Molecular mechanisms underlying glucose-dependent insulinotropic polypeptide secretion in human duodenal organoids.

Abstract

Glucose-dependent insulinotropic polypeptide (GIP) is an incretin hormone secreted by enteroendocrine K cells in the proximal small intestine. This study aimed to explore the function of human K cells at the molecular and cellular levels. CRISPR-Cas9 homology-directed repair was used to insert transgenes encoding a yellow fluorescent protein (Venus) or an Epac-based cAMP sensor (Epac-S-H187) in the GIP locus in human duodenal-derived organoids. Fluorescently labelled K cells were purified by FACS for RNA-seq and peptidomic analysis. GIP reporter organoids were employed for GIP secretion assays, live-cell imaging of Ca2+ using Fura-2 and cAMP using Epac-S-H187, and basic electrophysiological characterisation. The G protein-coupled receptor genes GPR142 and CASR were knocked out to evaluate roles in amino acid sensing. RNA-seq of human duodenal K cells revealed enrichment of several G protein-coupled receptors involved in nutrient sensing, including FFAR1, GPBAR1, GPR119, CASR and GPR142. Glucose induced action potential firing and cytosolic Ca2+ elevation and caused a 1.8-fold increase in GIP secretion, which was inhibited by the sodium glucose co-transporter 1/2 (SGLT1/2) blocker sotagliflozin. Activation of the long-chain fatty acid receptor free fatty acid receptor 1 (FFAR1) induced a 2.7-fold increase in GIP secretion, while tryptophan and phenylalanine stimulated secretion by 2.8- and 2.1-fold, respectively.

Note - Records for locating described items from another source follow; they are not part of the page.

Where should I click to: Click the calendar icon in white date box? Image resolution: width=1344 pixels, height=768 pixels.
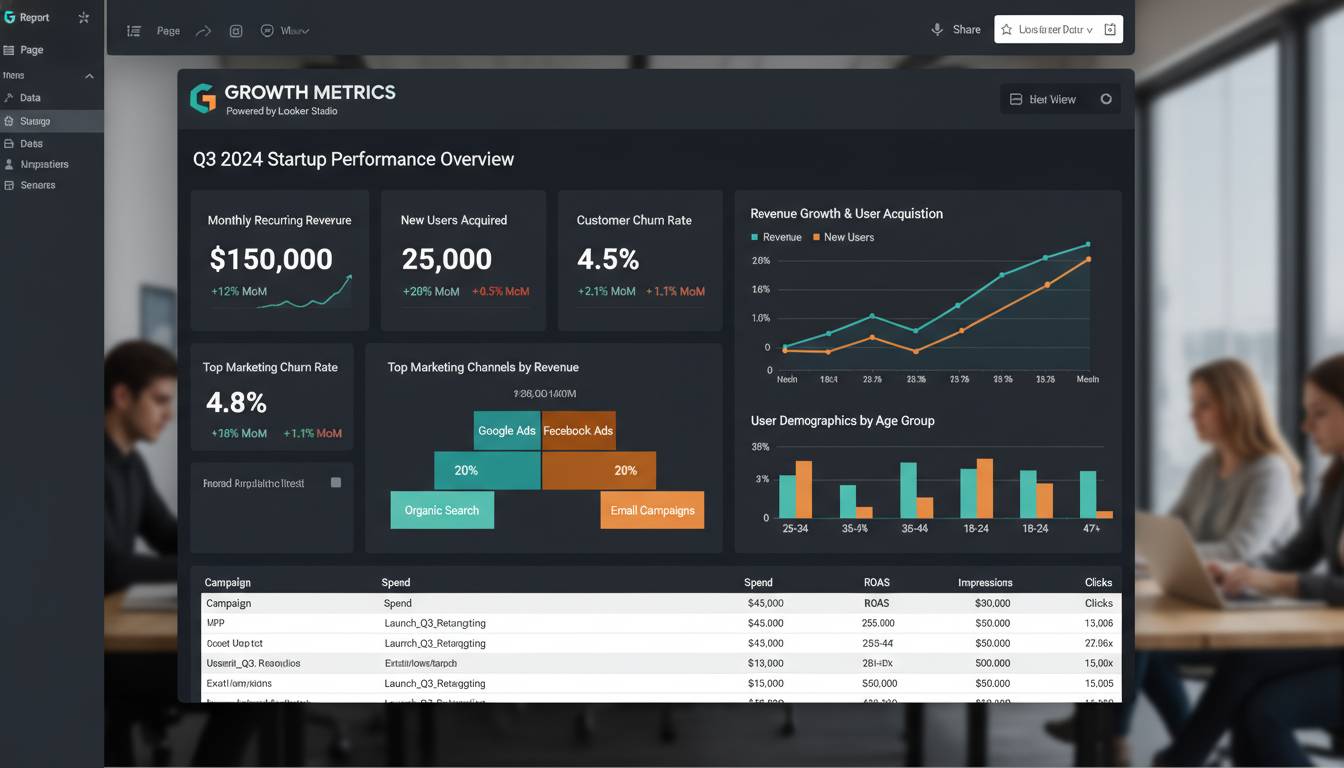(1109, 30)
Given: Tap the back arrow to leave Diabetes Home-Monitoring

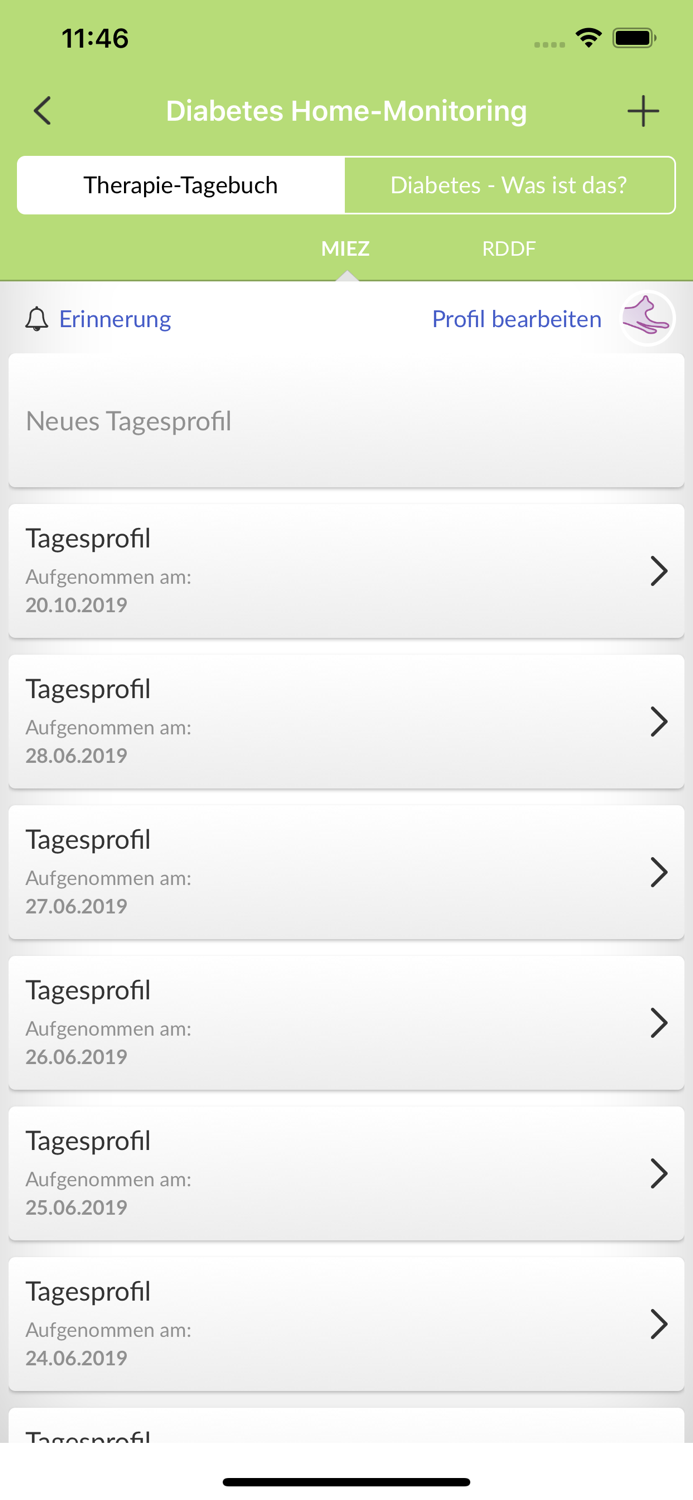Looking at the screenshot, I should tap(42, 111).
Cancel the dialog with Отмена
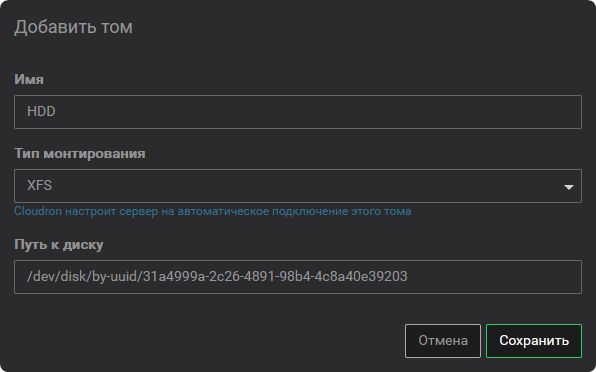 tap(443, 341)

While CASR knockout blunted intracellular Ca2+ responses, a CASR/GPR142 double knockout was needed to reduce GIP secretory responses to aromatic amino acids. The newly generated human organoid K cell model enables transcriptomic and functional characterisation of nutrient-sensing pathways involved in human GIP secretion. Both calcium-sensing receptor (CASR) and G protein-coupled receptor 142 (GPR142) contribute to protein-stimulated GIP secretion. This model will be further used to identify potential targets for modulation of native GIP secretion in diabetes and obesity.